复杂断层对深部岩体原位应力分异与集中的影响

中国北京科技大学土木与资源工程学院北京市城市地下空间工程重点实验室，北京 100083，中国

通讯作者:
谭卓英 E-mail: markzhuoyingtan@ustb.edu.cn

文章亮点

(1) 系统地研究了复杂断层位置对深部地应力的积聚效应及方向转变的影响。

(2) 揭示了断层位置对地应力大小和方向的影响机理及其分异规律。

(3) 数值仿真模拟和震源机制验证了断层附近地应力的非均质性以及应力积聚与分布特征。
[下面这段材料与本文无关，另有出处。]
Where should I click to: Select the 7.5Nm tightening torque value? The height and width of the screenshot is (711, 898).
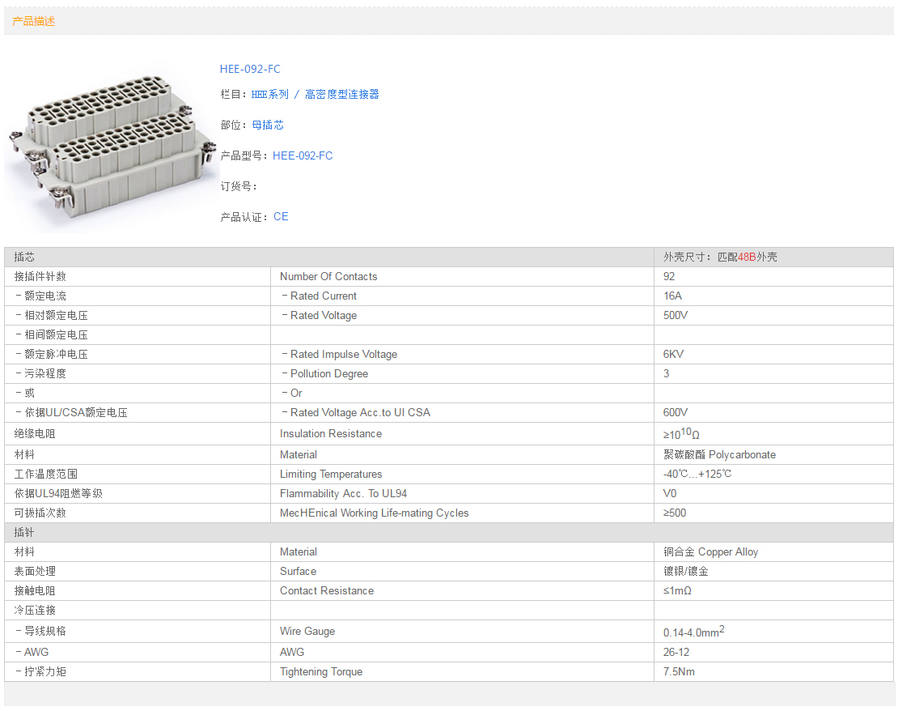point(679,671)
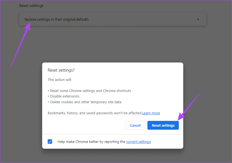Click the purple arrow pointing at Reset settings button
Screen dimensions: 232x163
(x=189, y=107)
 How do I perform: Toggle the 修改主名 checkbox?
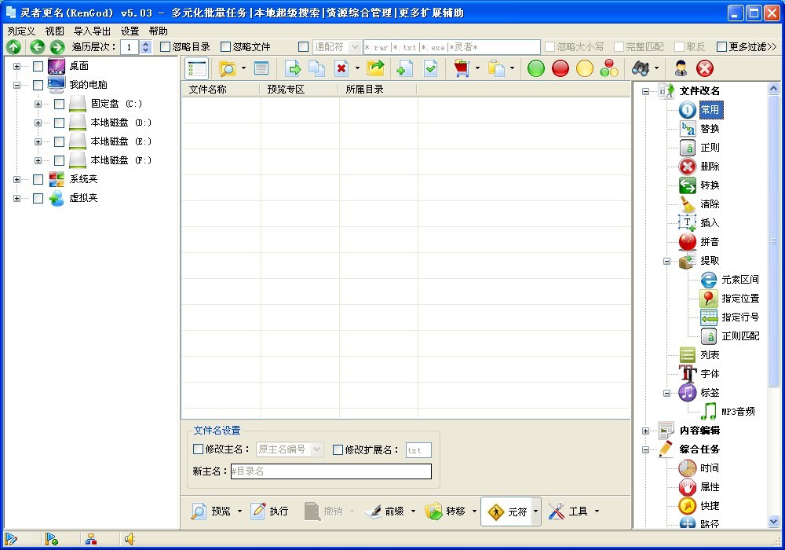pyautogui.click(x=199, y=449)
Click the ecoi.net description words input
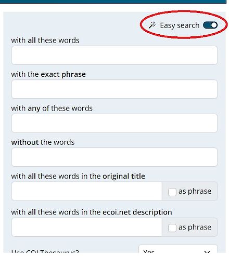 (x=87, y=227)
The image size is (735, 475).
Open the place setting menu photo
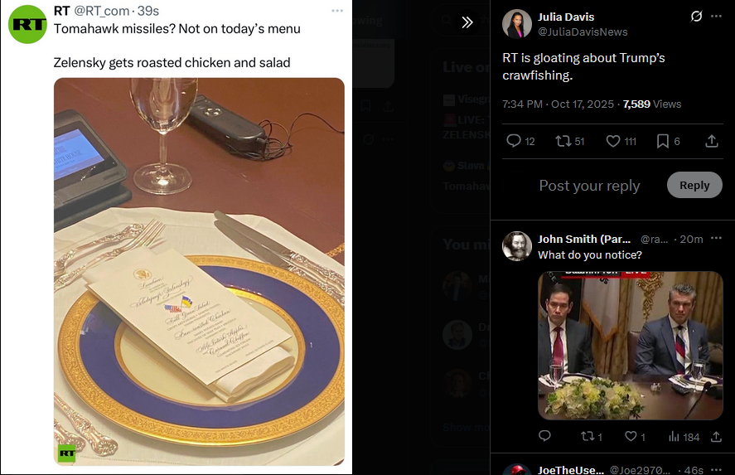(199, 272)
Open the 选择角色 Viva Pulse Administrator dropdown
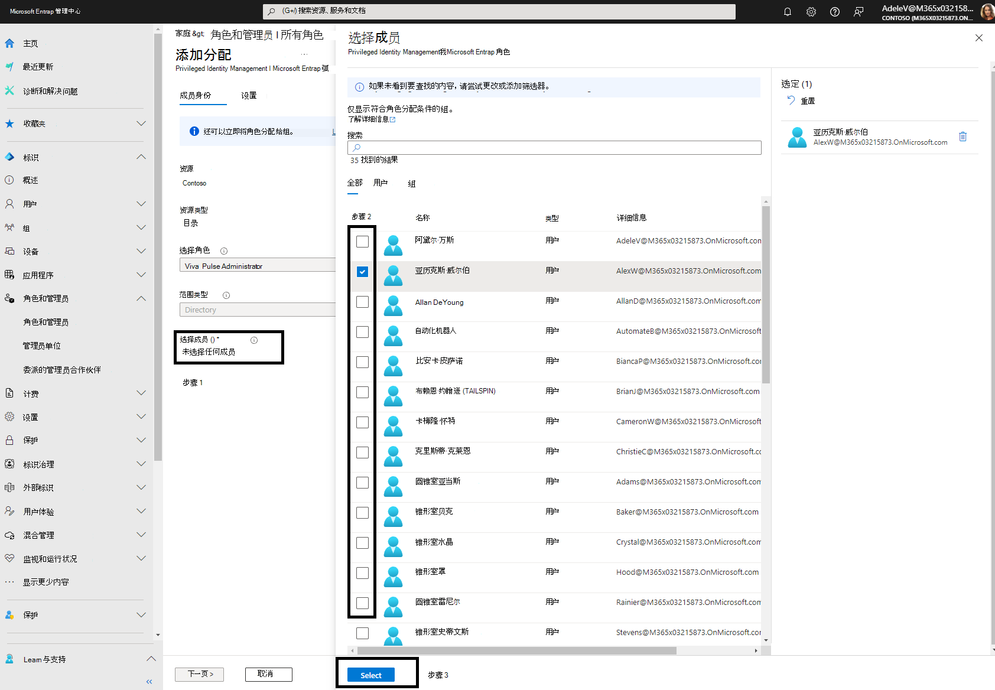This screenshot has height=690, width=995. pyautogui.click(x=257, y=265)
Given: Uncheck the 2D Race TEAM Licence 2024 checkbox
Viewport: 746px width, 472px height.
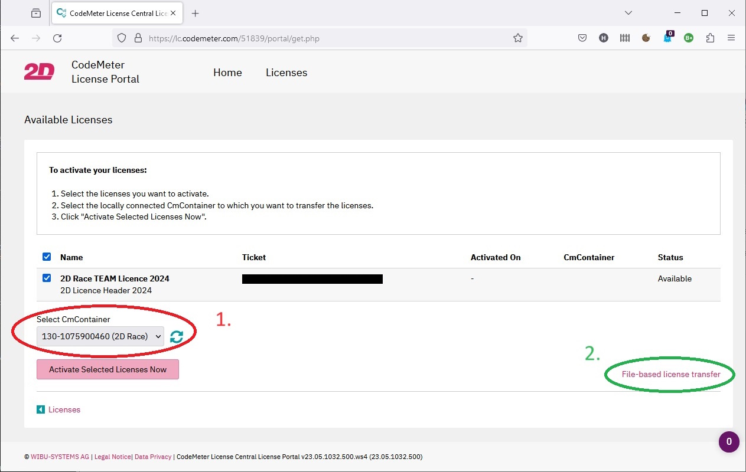Looking at the screenshot, I should [x=47, y=278].
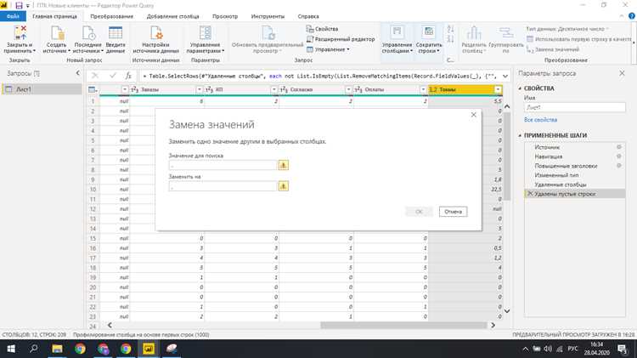Click the Enter Data table icon
The width and height of the screenshot is (637, 358).
point(116,33)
(4) 指出断层属性和位置对地应力大小及方向的影响同样存在显著的分异性。

中文摘要

地应力随深度呈线性增长，在深部高应力将成为常态。随着深度的增大地质结构复杂性增加。断层、小裂缝、节理裂隙广泛发育。为了探索断层对地应力的影响及其发生机制，本文在7个超千米钻孔中进行了水压致裂地应力测试，定量确定了断层上下盘、断层间、断层端部、断层交汇处及断层远场的应力。研究了断层位置和属性对应力大小和方向的影响。通过三维数值模拟，阐明了断层附近应力的非均质性，解释了断层对地应力积聚和分异的影响。受区域构造及断层作用影响，地应力大小、方向以及状态在不同位置发生显著的分异。在断层附近，地应力的集中程度和方向变化随断层位置而发生差异；在离断层较远处，地应力大小和方向与区域构造应力一致。利用历史地震动矢量对震源机制解进行了验证。结果表明，断层属性和位置将对应力分异产生显著影响。应力分异由强到弱依次为断层间、断层交汇处、下盘、断层端部及上盘，而方向变化强弱依次为下盘、断层间、断层端部、断层交汇处和上盘，揭示了断层诱发应力累积和方向转变的内在机制。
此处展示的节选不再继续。